The composer himself was on hand to give a brief presentation on Tempest Fantasy, which won him the Pulitzer Prize for Music in 2004. The piece for violin, clarinet/bass clarinet, cello, and piano was inspired by characters, lines, and scenes from Shakespeare's The Tempest. According to Moravec, he associated particular instruments with the three main characters: the high-flying violin with the air spirit Ariel, the bumbling bass clarinet with the earthy monster Caliban, and the melodious cello with the magician Prospero.
Moravec makes considerable demands on the players, for example, in the rip-roaring toccata-like first movement ("Ariel") with its wash of repeated notes, runs, and constant figuration in the piano. However, his basic language is surprisingly tonal, almost neo-Romantic. The four players handled the many challenges with aplomb, and it was a rare treat to hear the piece after the composer's own analysis of it.
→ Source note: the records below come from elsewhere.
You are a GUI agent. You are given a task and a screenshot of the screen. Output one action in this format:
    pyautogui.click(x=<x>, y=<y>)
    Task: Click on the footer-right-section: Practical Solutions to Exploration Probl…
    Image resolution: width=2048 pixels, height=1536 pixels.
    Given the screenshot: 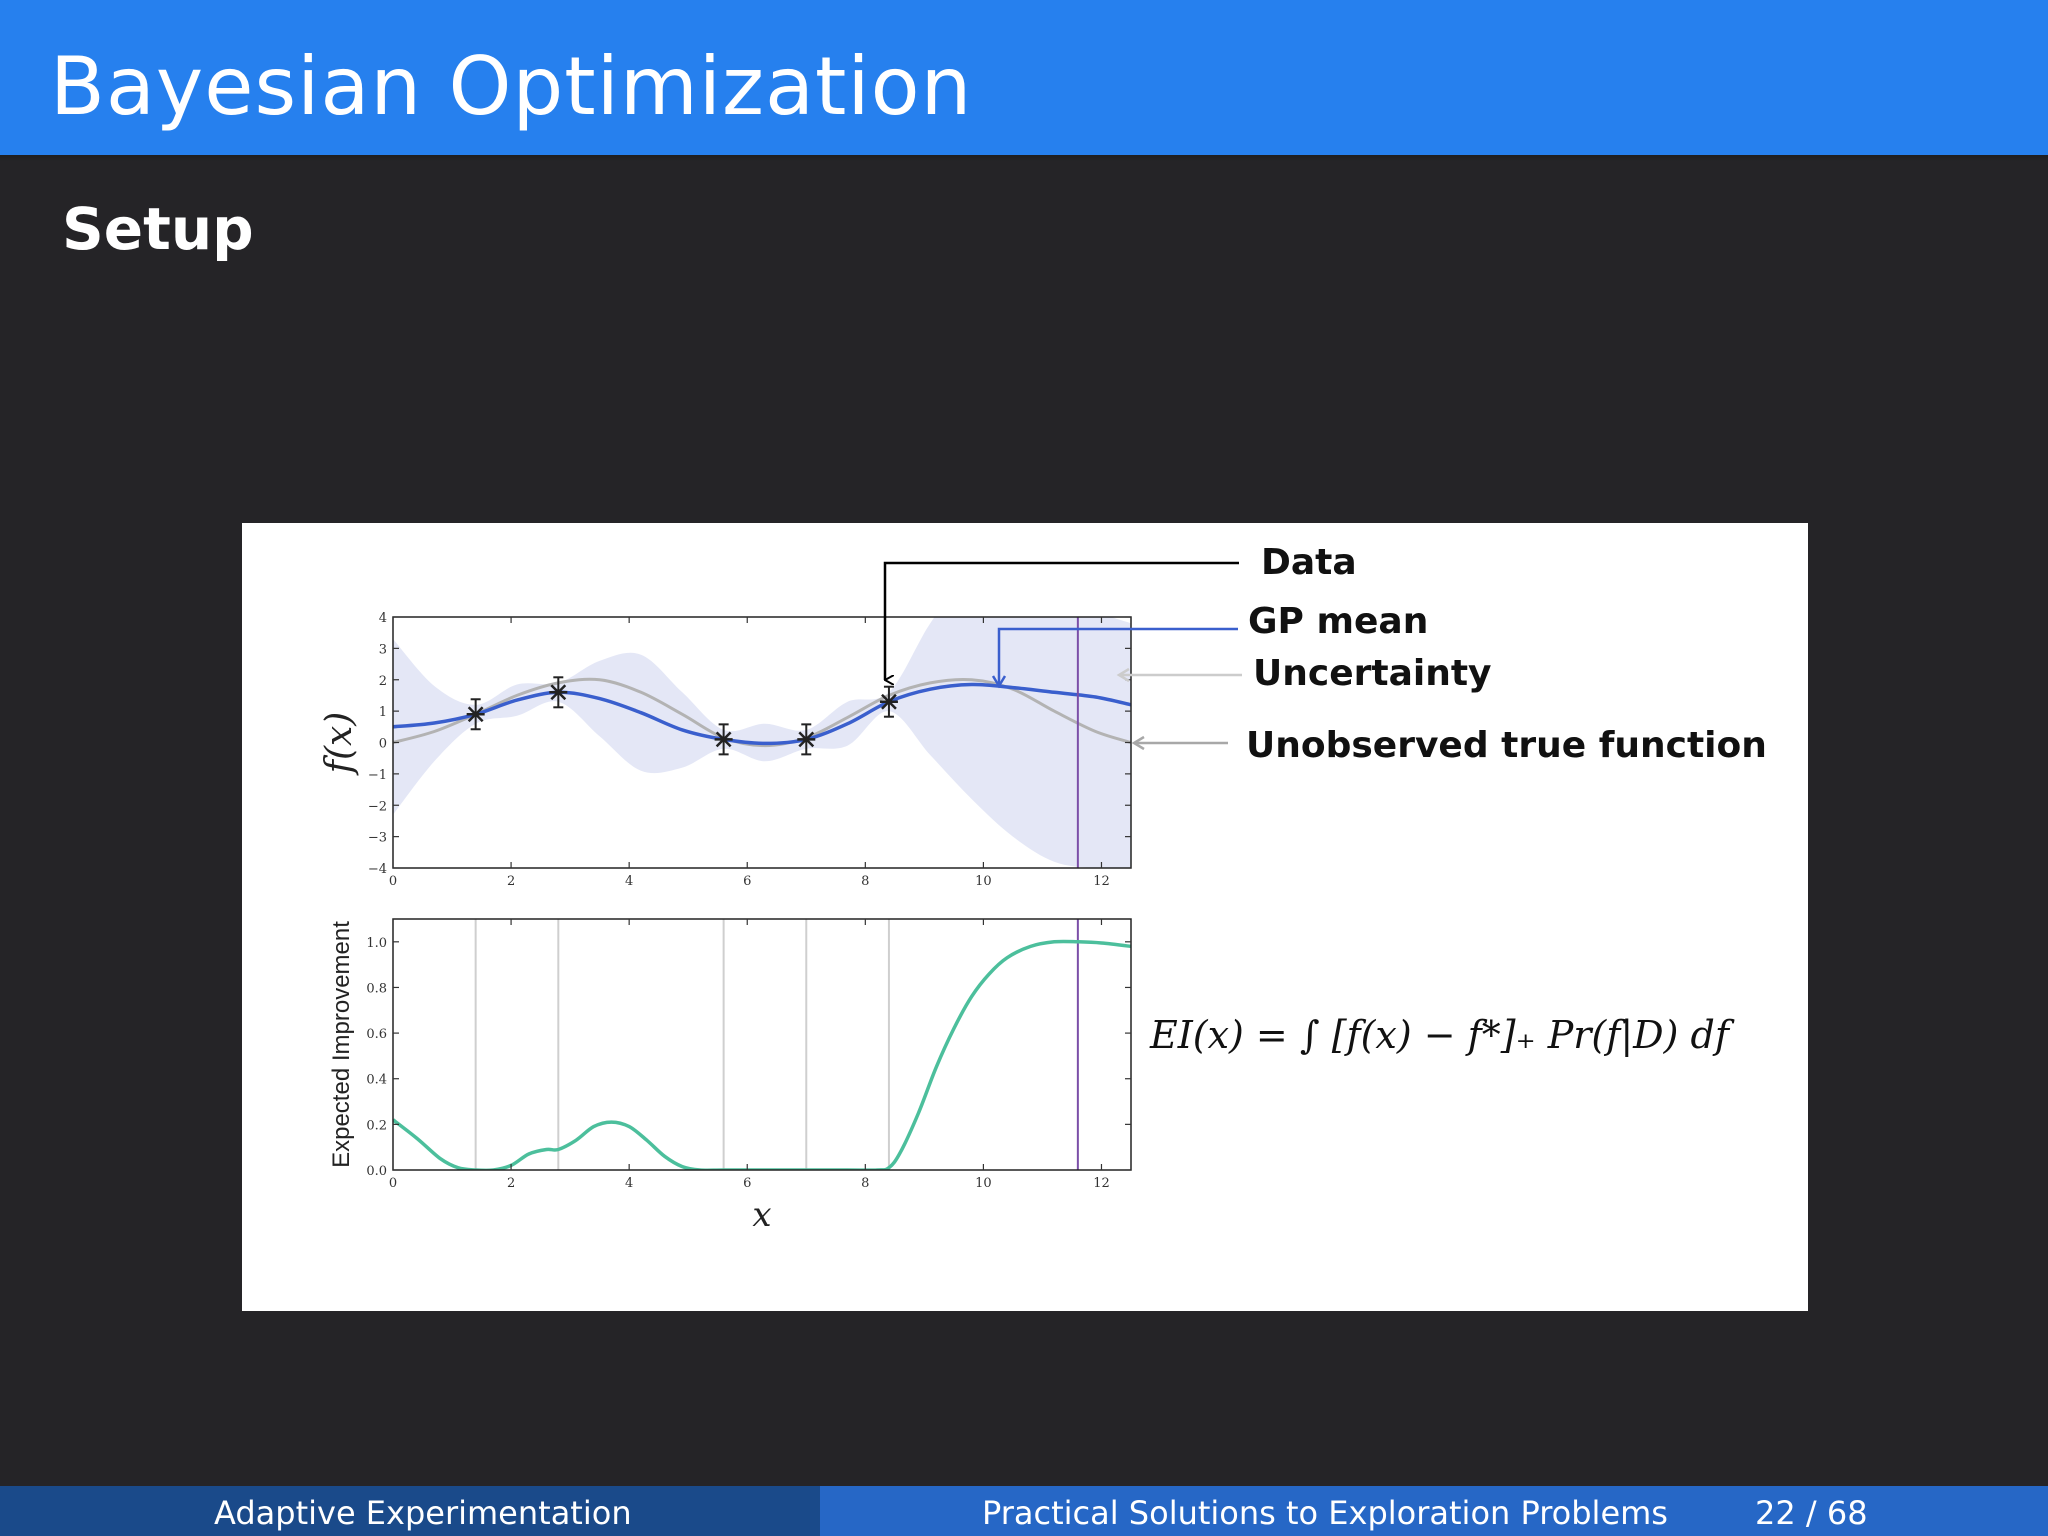 What is the action you would take?
    pyautogui.click(x=1434, y=1511)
In the first half, it was a much stranger and conceptually difficult piece that pleased me the most, Kaija Saariaho's Petals (1988), for which cellist Tobias Werner wired his instrument to an electronic device. The acoustic sound of the cello was augmented, amplified, echoed by the electronic complement. As commonly found in the "spectralist" music of this Finnish-born, Paris-based composer, there is little that can be described as melodic, but the ear is diverted by a coloristic approach to sound.
Pianist Audrey Andrist played well in opposition to a recorded track, derived from a piano but made to sound like a robotic automaton version of the instrument, in James Mobberley's Caution to the Winds (1987). The easiest piece on the ears was certainly the bluesy, toe-tapping Hop (1993), a piece by Paul Lanksy for violin (Lina Bahn) and marimba (Barry Dove). Not all modernist music has to be thorny and full of dissonance, and the Contemporary Music Forum gave its audience a pleasing cross-section of the trends of modern composition in this fine concert.
The Contemporary Music Forum will be back at the Corcoran on November 12, to give yet another Washington premiere, a piece by Roger Reynolds called Transfigured Wind IV for flute and electronics. The group will also perform Migrations for flute, clarinet, violin, ’cello, percussion and piano, a piece by Alexandra Gardner, a composer who is not only alive but also lives right here in Washington.